▶ **Input for this task**:
________________________________________

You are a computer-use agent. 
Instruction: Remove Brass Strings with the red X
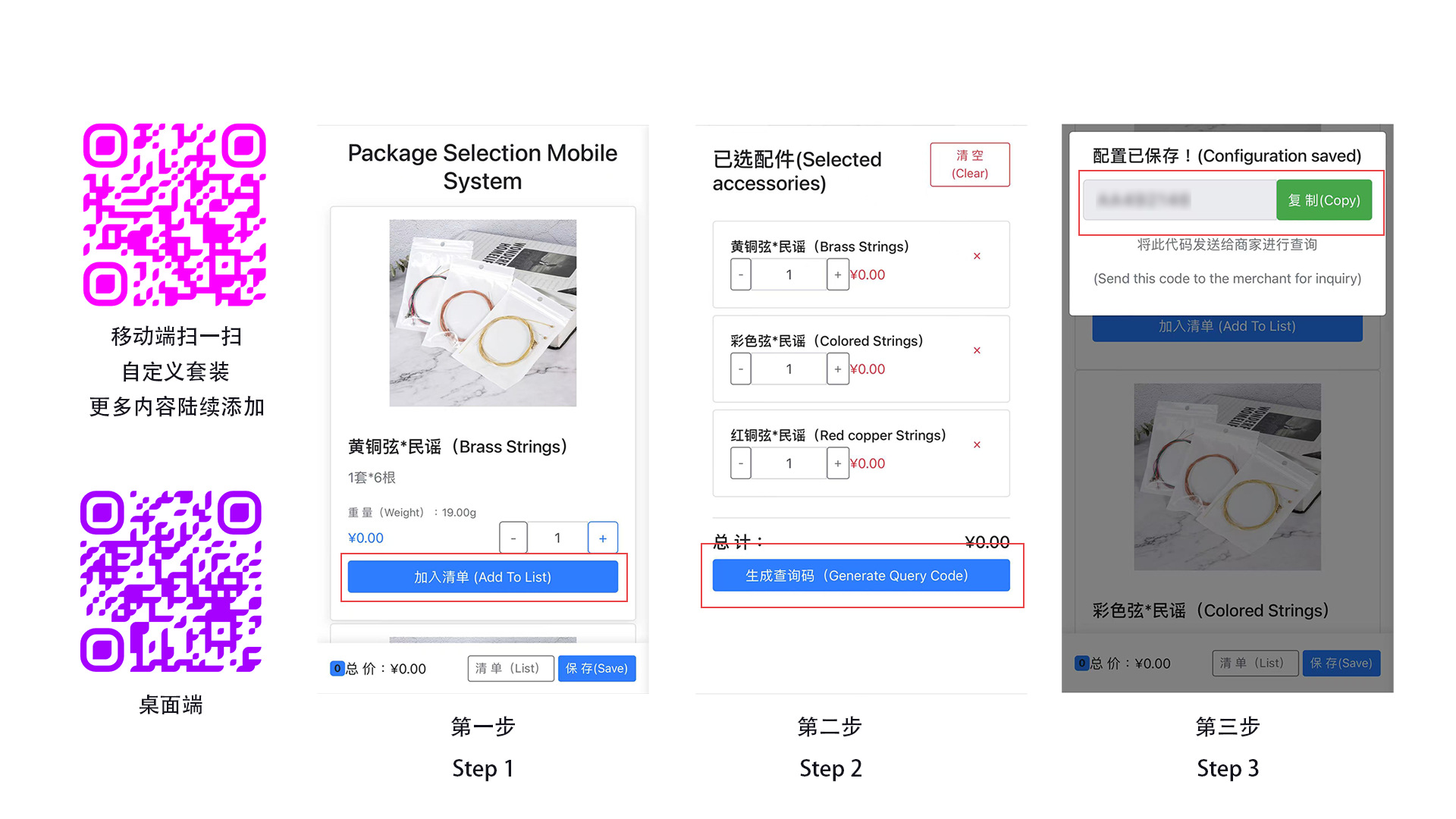pyautogui.click(x=977, y=256)
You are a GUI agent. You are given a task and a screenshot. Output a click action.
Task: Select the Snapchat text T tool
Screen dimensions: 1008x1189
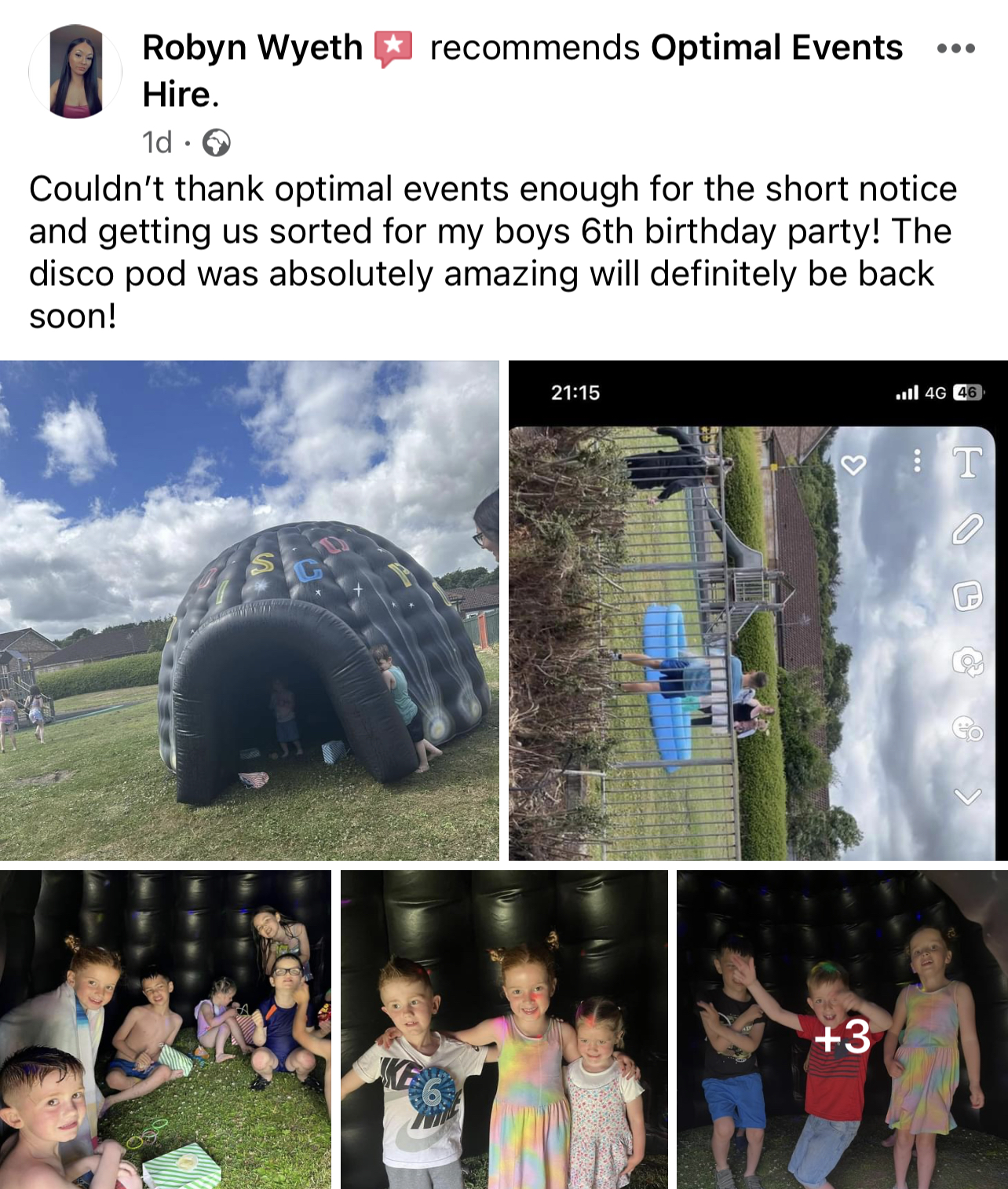(967, 463)
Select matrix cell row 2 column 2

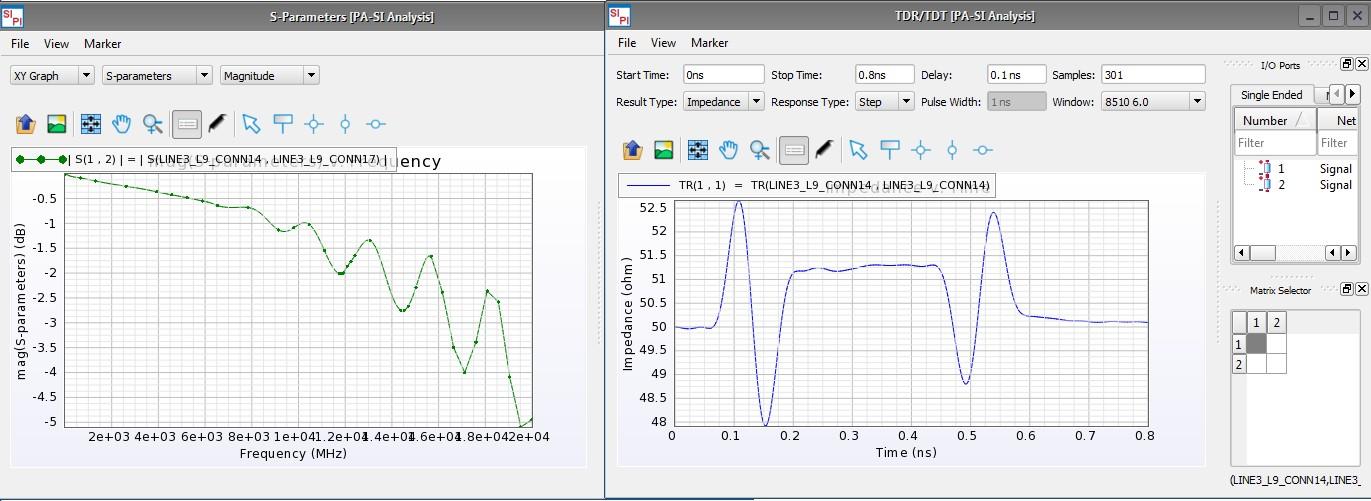click(x=1276, y=364)
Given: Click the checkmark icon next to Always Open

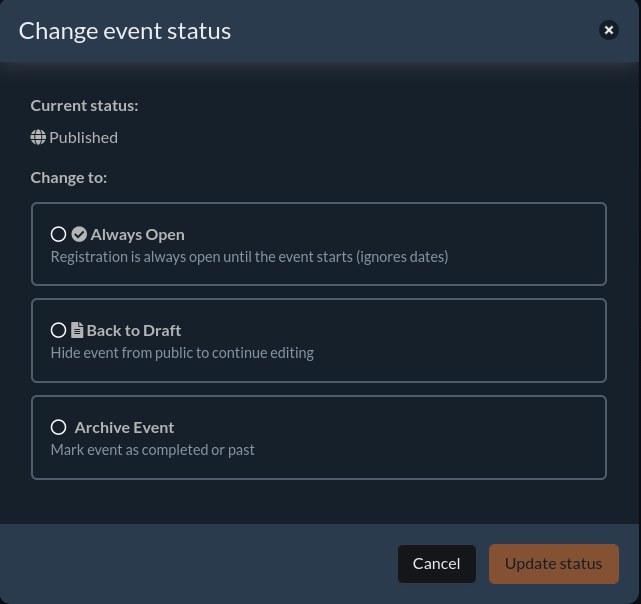Looking at the screenshot, I should point(79,234).
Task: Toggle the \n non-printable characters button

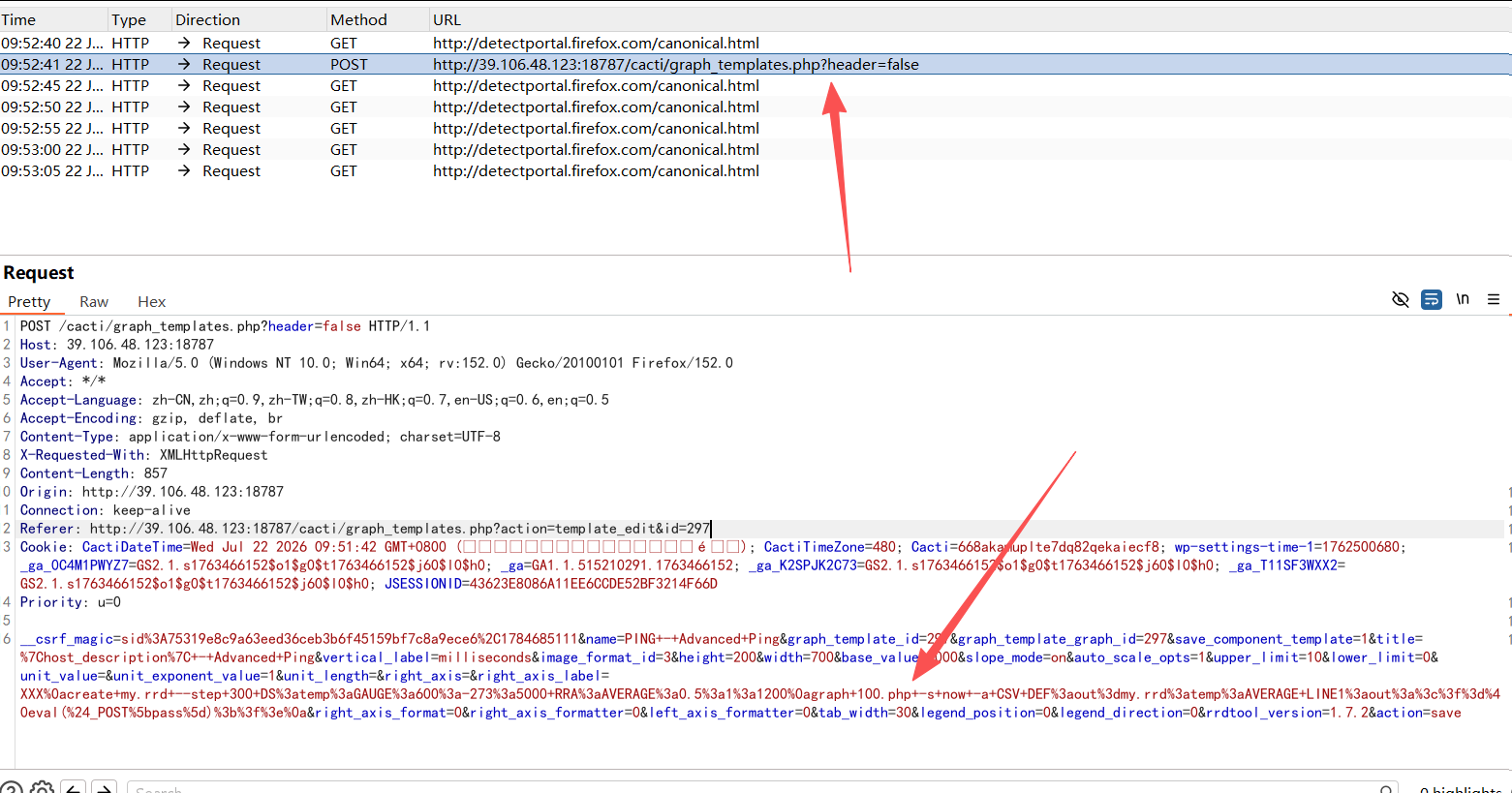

________________________________________

▶ **Task to carry out**: Tell how many lines in the data hold the string "agent", giving the number by itself.

▶ **Exercise answer**: 2